Barron Catchment Care is working with Tablelands landholders to help improve the health of their properties through revegetation and weed management – restoring critically endangered Mabi Forest.
The project runs to June 2024 and is funded by the Queensland Government’s Natural Resources Recovery Program (NRRP).
The project aims to link remnant patches of Mabi and improve landscape resilience to natural disasters and climate change by:
- Revegetating along waterways to increase native vegetation – with a Target of 5 hectares.
- Controlling 3 hectares of weeds to improve condition of existing native vegetation.
- Creating community awareness and engagement in restoration and management of Mabi Forest.
Proposed project site along waterways between Curtain Fig National Park and Wongabel State Forest
Participants in similar projects report benefits such as:
- Improvement in soil conservation and land stability
- Positive impact on water quality
- Reduced runoff
- Shade and shelter for stock
- Improved property presentation
Expansion of Mabi remnants and improved connectivity provides habitat for threatened wildlife and builds resilience to the threats of climate change.

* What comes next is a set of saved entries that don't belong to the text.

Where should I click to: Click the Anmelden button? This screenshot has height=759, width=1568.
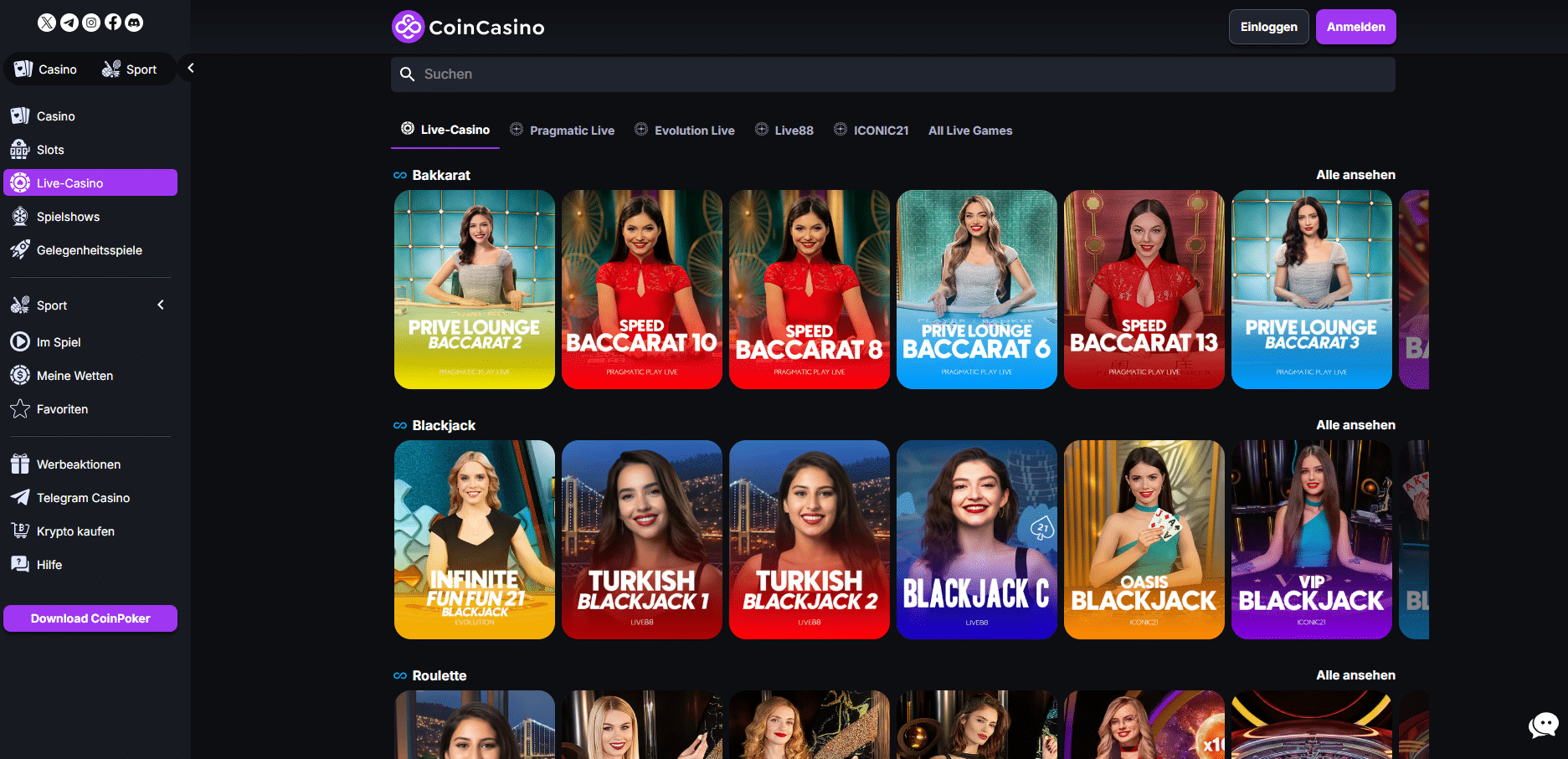pos(1355,27)
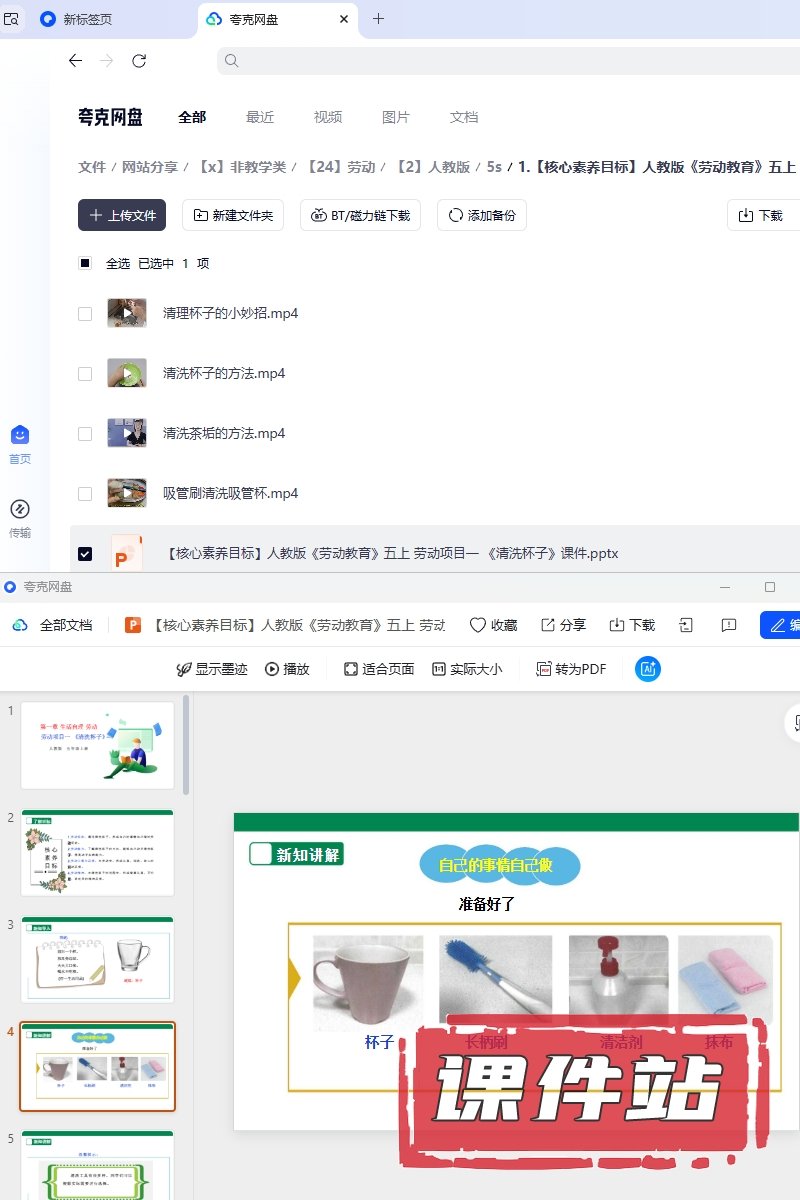Click 适合页面 fit page icon

[x=351, y=669]
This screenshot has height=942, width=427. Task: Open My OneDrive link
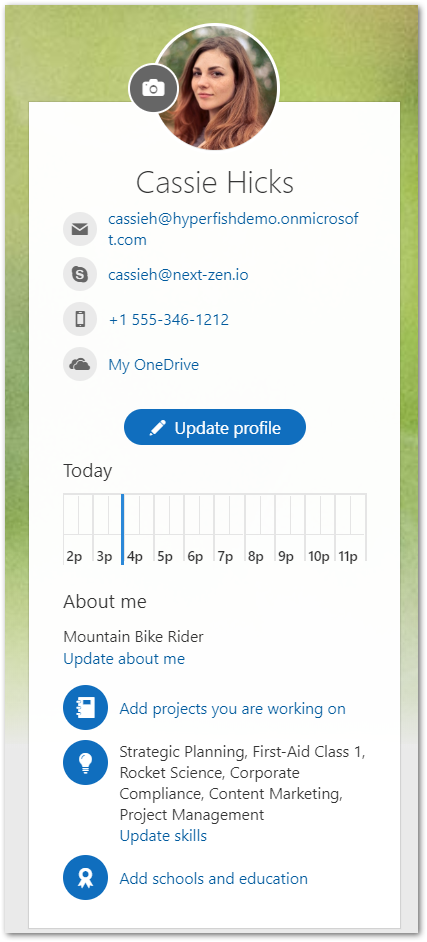pos(154,365)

Mabi Forest is a unique, critically endangered rainforest ecological community found in small, isolated patches on the Atherton Tablelands. Being heavily fragmented only 3% of the original cover remains. Mabi has a dense shrub and vine layer and is home to over 130 bird species as well as threatened plants and animals, including the Lumholtz’s tree-kangaroo and the small shrub, Atherton Sauropus.